Once out, he flopped in back of his suit, expecting to feel rebel rounds hitting him.  To his surprise, he seemed to be being ignored.  Twenty meters from him, the unmanned B-Triple
-A kept aiming at targets and firing.  The way the gun seemed to pick targets, spinning from one to the other back and forth rather than from one, then to another close by, would indicate that the guns were being controlled by an AI, or at least a program that prioritized targets.  When humans selected targets, they tended to go from one then to another that was close by the first target.  Humans targeted in patterns while AIs ignored patterns based on location.

Ryck glanced in back of him.  The Davis was some 400 meters back, a column of black smoke rising from it.  He could see other PICS moving back and forth, taking cover when and where they could.  The plan to bull-rush the perimeter was already by the wayside.

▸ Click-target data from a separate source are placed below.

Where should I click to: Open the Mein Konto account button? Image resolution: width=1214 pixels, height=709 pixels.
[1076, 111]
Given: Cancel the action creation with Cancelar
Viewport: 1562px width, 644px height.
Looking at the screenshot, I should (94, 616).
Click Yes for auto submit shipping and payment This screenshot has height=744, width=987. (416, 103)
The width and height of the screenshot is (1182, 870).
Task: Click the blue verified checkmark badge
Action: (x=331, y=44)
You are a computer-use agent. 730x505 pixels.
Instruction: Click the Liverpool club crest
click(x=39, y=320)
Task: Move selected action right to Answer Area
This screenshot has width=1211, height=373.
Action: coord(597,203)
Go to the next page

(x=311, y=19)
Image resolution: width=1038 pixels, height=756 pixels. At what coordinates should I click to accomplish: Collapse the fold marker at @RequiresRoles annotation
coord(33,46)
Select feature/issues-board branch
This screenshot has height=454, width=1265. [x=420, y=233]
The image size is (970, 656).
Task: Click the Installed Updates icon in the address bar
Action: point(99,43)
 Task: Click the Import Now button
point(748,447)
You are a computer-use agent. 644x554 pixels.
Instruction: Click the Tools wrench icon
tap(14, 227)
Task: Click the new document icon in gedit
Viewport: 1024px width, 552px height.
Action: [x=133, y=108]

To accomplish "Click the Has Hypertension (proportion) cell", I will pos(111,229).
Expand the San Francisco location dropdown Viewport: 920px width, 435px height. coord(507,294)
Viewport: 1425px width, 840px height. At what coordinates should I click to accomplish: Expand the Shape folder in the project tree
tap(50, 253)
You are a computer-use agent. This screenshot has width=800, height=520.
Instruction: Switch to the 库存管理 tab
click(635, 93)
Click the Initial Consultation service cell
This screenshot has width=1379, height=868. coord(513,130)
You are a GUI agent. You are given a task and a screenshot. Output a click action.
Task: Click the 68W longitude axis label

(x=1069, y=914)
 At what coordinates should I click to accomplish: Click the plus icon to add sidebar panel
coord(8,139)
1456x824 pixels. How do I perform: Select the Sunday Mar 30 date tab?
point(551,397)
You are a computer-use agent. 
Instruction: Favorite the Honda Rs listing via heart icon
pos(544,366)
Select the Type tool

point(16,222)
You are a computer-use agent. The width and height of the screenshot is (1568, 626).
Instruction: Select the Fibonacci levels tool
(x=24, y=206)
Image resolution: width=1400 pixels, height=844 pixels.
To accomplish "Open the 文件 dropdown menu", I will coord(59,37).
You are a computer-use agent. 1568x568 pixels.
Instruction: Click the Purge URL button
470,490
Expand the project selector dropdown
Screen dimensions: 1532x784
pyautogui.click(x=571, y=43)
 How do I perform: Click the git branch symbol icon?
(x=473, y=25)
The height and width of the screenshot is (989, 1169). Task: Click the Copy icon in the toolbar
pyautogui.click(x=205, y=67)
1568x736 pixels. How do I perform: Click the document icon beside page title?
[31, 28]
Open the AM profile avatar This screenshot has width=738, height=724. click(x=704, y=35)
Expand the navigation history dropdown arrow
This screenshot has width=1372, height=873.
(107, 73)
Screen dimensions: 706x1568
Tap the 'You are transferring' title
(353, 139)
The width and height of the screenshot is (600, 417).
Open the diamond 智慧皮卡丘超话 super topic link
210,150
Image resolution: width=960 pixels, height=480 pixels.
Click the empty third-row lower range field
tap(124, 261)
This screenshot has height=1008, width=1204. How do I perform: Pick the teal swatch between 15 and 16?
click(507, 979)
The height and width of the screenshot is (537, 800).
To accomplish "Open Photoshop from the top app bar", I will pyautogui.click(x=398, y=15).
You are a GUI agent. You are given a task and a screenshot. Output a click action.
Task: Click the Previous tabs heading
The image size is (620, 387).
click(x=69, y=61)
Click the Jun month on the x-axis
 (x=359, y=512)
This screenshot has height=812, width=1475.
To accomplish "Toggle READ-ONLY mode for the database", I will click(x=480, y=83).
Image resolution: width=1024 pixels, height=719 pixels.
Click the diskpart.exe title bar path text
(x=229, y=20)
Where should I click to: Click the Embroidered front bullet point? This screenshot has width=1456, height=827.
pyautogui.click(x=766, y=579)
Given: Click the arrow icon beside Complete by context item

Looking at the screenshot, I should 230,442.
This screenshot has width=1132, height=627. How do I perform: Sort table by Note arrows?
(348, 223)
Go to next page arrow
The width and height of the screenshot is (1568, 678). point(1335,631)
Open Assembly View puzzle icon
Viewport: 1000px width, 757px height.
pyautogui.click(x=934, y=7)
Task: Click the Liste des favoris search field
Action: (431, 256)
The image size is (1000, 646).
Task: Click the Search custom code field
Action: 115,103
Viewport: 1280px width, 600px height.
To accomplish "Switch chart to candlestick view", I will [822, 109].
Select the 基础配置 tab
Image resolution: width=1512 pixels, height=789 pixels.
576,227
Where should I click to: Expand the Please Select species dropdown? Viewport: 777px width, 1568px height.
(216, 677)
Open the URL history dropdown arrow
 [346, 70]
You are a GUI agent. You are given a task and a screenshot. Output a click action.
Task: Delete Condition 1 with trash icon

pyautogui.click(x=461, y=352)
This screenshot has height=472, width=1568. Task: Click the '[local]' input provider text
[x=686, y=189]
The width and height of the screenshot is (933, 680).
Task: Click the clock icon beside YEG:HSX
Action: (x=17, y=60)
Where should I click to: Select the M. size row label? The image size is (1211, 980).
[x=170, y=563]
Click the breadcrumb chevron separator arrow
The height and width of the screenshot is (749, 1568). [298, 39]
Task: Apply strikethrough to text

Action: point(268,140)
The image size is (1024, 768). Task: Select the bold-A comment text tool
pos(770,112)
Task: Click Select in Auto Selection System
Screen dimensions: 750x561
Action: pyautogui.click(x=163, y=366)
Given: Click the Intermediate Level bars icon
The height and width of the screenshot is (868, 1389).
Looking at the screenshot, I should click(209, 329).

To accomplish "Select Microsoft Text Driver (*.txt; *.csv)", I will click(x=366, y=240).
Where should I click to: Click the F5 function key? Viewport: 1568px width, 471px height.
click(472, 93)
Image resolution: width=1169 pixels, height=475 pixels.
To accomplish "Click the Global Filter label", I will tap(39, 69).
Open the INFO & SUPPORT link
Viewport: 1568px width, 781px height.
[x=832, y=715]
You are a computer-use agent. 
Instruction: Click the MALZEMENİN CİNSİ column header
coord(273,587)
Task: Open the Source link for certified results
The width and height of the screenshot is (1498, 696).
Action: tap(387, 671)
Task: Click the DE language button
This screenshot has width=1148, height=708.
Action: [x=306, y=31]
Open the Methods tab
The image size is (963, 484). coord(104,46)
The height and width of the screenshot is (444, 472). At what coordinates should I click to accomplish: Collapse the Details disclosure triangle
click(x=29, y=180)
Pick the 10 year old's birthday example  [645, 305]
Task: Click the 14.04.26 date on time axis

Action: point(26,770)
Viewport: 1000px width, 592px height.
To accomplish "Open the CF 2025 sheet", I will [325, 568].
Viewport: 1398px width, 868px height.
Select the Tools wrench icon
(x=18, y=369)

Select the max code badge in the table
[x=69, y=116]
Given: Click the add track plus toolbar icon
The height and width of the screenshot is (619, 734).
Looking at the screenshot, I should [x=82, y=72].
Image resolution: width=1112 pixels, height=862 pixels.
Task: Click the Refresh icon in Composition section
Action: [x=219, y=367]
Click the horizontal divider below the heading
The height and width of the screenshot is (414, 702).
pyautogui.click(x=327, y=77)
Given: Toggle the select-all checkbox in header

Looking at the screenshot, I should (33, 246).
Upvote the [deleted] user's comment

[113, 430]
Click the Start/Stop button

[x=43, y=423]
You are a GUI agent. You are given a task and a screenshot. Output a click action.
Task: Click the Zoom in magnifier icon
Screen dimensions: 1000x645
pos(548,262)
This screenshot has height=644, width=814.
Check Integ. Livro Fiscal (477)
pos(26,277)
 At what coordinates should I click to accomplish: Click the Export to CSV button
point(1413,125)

Ryck took stock of what he had.  That wasn’t much.  In his longjohns, he had no protection from even thorny bushes, much less weapons.  He had his small Ruger 2mm strapped to his thigh, but that was only good against unarmored personnel.  His rocket launcher and HCL looked intact, but they were on the weapons pack and so, useless.

Or were they?

Ryck started thinking of the hours he’d spent in the battalion armory.  Each weapons pack was powered by the PICS.  However, there was a small battery in the pack that kept the electronics alive and functioning while the pack was not attacked to a suit.  For energy weapons, that little battery wouldn’t do much.  But Ryck’s weapons pack was Number 2, and the pack only used power for the electronics, which included the trigger for both the rockets as well as the grenades.  Both weapons were self-powered in flight to the target.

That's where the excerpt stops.